Samstag, 11. Februar 2012

Kettcar: Zwischen den Runden

Tod, Krankheit, Endzeitstimmung und Alkohol. So lässt sich das neue Kettcar-Album wohl inhaltlich zusammenfassen. Schön ist also irgendwie anders.

Und da machen sie auch gleich beim Eröffnungstitel keinen Hehl daraus:
Die betrunkene Freundin muss nach Hause getragen werden, wo sie sich dann erstmal übergeben muss:

Als die Sabberfäden zart mein Ohr streiften...

Wiebusch ist stolz darauf, als deutsche Band erstmals "Sabberfäden" in einem Liedtext untergebracht zu haben. Später wird dann auch noch Essen aus den Haaren gepult. Weil das ist es, das die "Liebe meines Lebens" nunmal tut.

Rettung


Aber hat der Welt denn wirklich ein Lied über Sabberfäden gefehlt? Eher nicht. Aber immerhin haben hier Kettcar ein anspruchsvolleres Stück Ekel zu Stande gebracht, als Taio Cruz mit seinem "Hangover" ("And I can drink until I throw up, and I don't ever ever want to grow up").

Doch die erste Radio-Single glänzt dann aber doch schon eher mit einem tieferen Text:

In der Dämmerung warten wir auf den Tag, kurz nach der Flut
Und du spürst es - es wird nichts mehr werden
Und fühlst es - Tausende Scherben
Und siehst, wie der große Plan zerfällt
Kommt zusammen - nach schlaflosen Nächten
Zusammen - nach letzten Gefechten
Im allergrößten Club der Welt

Im Club


Na, mal sehen, was am 22.12. dann passiert! ;)

Am berührendsten wird das Album aber, wenn es von Krankheit erzählt. Mal ist der Krebs gerade besiegt und man nimmt Abschied vom Krankenhaus (Nach Süden). Oder aber man nimmt Abschied von einem alten Bekannten, den der golfballgroße Tumor im Kopf nicht besiegen konnte (Zurück aus Ohlsdorf).

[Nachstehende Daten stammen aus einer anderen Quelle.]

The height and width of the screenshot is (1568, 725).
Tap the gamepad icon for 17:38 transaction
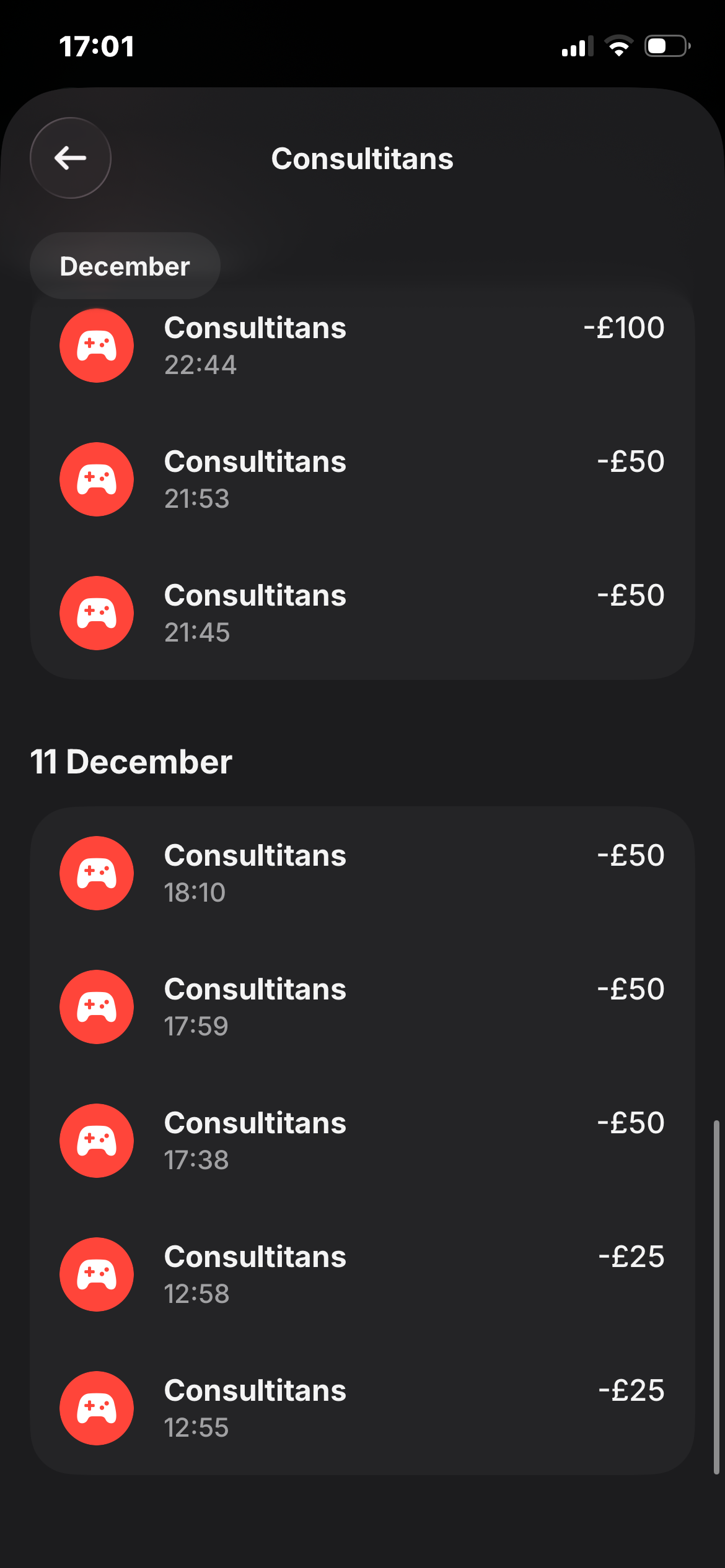coord(97,1141)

Seien wir ehrlich: Ein fröhliches, leicht-verdaubares Pop-Album hatte von Kettcar niemand erwartet, und wir wären von sowas enttäuscht gewesen. Inhaltlich ist es teilweise noch etwas ernster, und musikalischer auch etwas elektronischer geworden (z.B. Schrilles, buntes Hamburg) und auch Streicher kommen häufiger mal zum Einsatz (R.I.P. , Weil ich es niemals so oft sagen werde).
Insgesamt ist die Platte ne Runde Sache. Die Band erfindet sich nicht neu, bleibt aber auch nicht auf der Stelle. Auch wenn es diesmal wieder nicht an das 2.Album heran kommt.